Si un presidente municipal puede “provocar” a un jefe del CJNG, entonces ambos estaban disputándose algo más que un territorio. Estaban disputándose autoridad. Ese es el verdadero drama.
Hay municipios donde el crimen organizado dejó hace mucho de comportarse únicamente como una organización delictiva para convertirse en un poder público de facto. Decide quién puede cobrar, quién puede abrir un negocio, quién puede hacer campaña, quién puede vivir… y quién debe morir.
El Estado llega después… Después del asesinato. Después de la captura. Después de la conferencia de prensa.
La detención del R1 merece reconocerse. Sería absurdo minimizarla. Pero tampoco debería cerrar el expediente político del caso. Tiene razón la viuda de Carlos Manzo, quien ha pedido investigar posibles vínculos políticos.
No afirmo que existan. Sería irresponsable hacerlo. Lo que sí pregunto es por qué tantas investigaciones en México parecen detenerse justo antes de llegar a las redes GUBERNAMENTALES que permiten operar al crimen organizado.

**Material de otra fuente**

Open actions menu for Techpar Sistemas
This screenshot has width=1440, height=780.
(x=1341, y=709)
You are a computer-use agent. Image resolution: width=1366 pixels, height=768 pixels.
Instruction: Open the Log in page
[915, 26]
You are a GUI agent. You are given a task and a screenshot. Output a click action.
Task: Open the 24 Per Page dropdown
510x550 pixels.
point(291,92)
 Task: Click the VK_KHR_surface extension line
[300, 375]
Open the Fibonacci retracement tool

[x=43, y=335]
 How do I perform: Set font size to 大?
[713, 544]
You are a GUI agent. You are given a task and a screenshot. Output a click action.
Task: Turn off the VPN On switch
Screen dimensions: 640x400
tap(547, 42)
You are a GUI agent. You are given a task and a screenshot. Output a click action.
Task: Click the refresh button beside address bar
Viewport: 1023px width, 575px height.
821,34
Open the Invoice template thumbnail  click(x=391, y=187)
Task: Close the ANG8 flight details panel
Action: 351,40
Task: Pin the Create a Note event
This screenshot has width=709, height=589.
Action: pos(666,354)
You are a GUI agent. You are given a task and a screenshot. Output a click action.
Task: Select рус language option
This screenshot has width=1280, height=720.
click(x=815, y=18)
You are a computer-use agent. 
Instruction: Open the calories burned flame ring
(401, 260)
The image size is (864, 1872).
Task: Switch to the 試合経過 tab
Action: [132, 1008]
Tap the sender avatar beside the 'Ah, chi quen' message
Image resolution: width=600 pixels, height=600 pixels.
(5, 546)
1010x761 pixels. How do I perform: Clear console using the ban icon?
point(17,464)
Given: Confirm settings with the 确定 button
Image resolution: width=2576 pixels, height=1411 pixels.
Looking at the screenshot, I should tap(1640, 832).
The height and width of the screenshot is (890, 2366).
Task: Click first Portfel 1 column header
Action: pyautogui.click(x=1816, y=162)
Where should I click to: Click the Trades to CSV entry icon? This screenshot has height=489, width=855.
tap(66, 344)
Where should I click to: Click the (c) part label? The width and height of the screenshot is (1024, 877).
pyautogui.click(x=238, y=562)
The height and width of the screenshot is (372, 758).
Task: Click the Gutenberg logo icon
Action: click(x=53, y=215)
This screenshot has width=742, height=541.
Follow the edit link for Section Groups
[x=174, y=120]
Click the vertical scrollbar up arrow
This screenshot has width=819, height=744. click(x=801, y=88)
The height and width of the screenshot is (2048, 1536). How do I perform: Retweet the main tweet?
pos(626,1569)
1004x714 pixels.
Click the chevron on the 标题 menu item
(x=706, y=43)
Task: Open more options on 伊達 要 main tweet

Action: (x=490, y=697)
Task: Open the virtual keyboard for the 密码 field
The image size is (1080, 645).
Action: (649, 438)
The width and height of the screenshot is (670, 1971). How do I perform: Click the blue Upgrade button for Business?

Acabamos de descubrir enormes refinerías clandestinas. Hace unas semanas aparecieron buques completos cargados con huachicol. Con frecuencia encontramos bodegas, laboratorios, arsenales, túneles, millones de litros de combustible…
Y, sorprendentemente, casi nunca aparecen todos los responsables que necesariamente hicieron posible esas operaciones. Eso también debería llamarnos la atención.
Pero regreso al origen… Si el alcalde terminó enfrentando directamente al CJNG, la pregunta verdaderamente incómoda es por qué un presidente municipal tuvo que ocupar un espacio que correspondía al Estado mexicano.
Ya lo he dicho: cuando el Estado renuncia, alguien ocupa el vacío. Siempre.
Todos los titulares celebran la captura del autor intelectual del asesinato de Carlos Manzo. Yo escribiría otro:
En México hemos comenzado a considerar normal que un presidente municipal pueda entrar en conflicto directo con uno de los cárteles más poderosos del país… y que el cártel se considere con autoridad suficiente para castigarlo.
Ese es el retrato de un Estado que, en demasiadas regiones, dejó de monopolizar la fuerza… y empezó a compartir el poder con quienes jamás debieron tenerlo.